第254話

「……お前は型にハメるのは合わないだろうからな。間違いなくコンクールでは異端児扱いだ。絶賛されるか酷評されるか極端な結果になるだろう」


 そうであれば自分もこいつもここまで世界を飛び回るような、そんな活躍には至っていないだろう。いや……弟だけならもしかしたら……自分が足を引っ張っているような。そんな後ろ向きな考えがグラハムに浮かぶ。


 なんとなく兄の考えていることはわかる。どうせ僕だけなら、とかそんなつまらないことに支配されているに違いない。相手の言い淀みからカイルはそこまで推察した。


「世界が求めているのは『革命』だと思うんだよね。眠くなるようなクラシックはいらない。それこそ僕は絶賛か酷評か。どちらかが本当は欲しいんだけどね」


 そしてそれはコンクールでは手に入らない。天井からミラーボール出してみたりとか。『ミッション・イン・ポッシブル』みたいに、空中から吊るされて弾いてみたりとか。そういうやつ。


 言いたいことは長い付き合いでわかる気もするグラハム。だが、そうなると曖昧に進んでいる事象がひとつ。


「そのためにあのサロメ・トトゥが必要なのか?」


 言い方は悪いかもしれないが、ただひとりの腕のある調律師。それだけ。恋愛の対象としてみているわけでもないだろう。なぜだ?


 そうなった場合。彼女が調律したピアノが毎回準備されていることになるわけで。回数を重ねるごとにより、お互いの理解は深まっていく。カイルも窓の外に目を向けた。

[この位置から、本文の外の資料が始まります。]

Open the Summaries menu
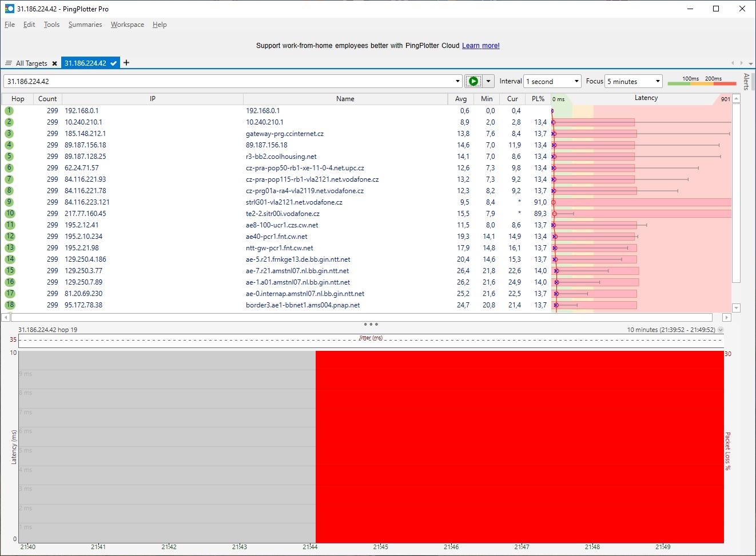The height and width of the screenshot is (556, 756). point(85,25)
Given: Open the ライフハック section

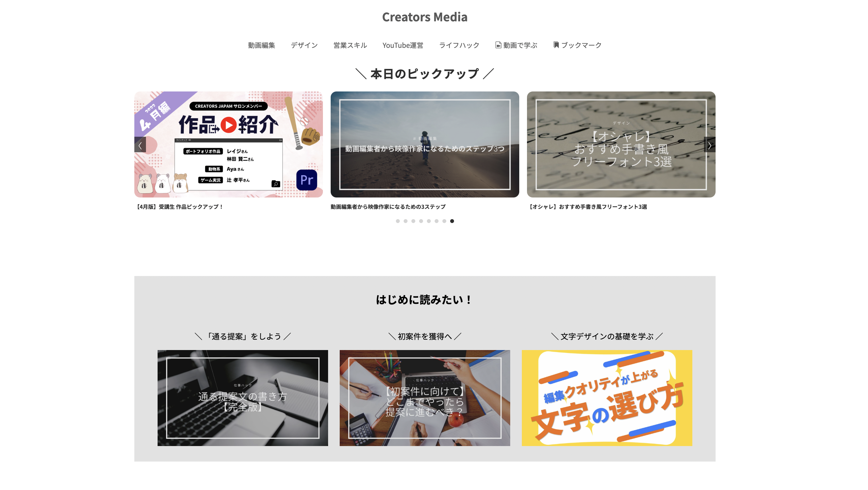Looking at the screenshot, I should 459,45.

「そうなればありがたい。単に僕はクラシックというものをもっと詳しく『味わいたい』んだ。名を残したいわけでもない。彼女の調律したピアノで弾くと、まるで自分の腕が上がったように感じる、というのは事実だけどね」


 上手く、よりも深く。弾く、のではなく潜る。宇宙よりも深海のほうが探索が難しいように。共に目指せる相手、というのはそういないだろう。


 確固とした自分だけの世界を持っている。それはグラハムにとって羨ましくもあり、恐ろしくもある。

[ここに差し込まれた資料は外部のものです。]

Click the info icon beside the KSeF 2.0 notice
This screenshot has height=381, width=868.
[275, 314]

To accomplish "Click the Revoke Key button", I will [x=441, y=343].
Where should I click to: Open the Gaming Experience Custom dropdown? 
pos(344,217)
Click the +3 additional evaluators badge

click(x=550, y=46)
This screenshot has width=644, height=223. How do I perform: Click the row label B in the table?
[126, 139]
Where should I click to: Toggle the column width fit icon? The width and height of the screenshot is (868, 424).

「お前の考えは読めない。どこに向かおうとしている?」


 名声などではない、ピアニストの頂点とは? 誰を基準とした頂点? ラフマニノフ? ルービンシュタイン? バックハウス? そのどれもが違う気がする。


 小休止的に場が静まり返る。お互いになにを言ったらいいのかわからない。答えがあるのかもわからない。答えられてもそれが答えなのかもわからない。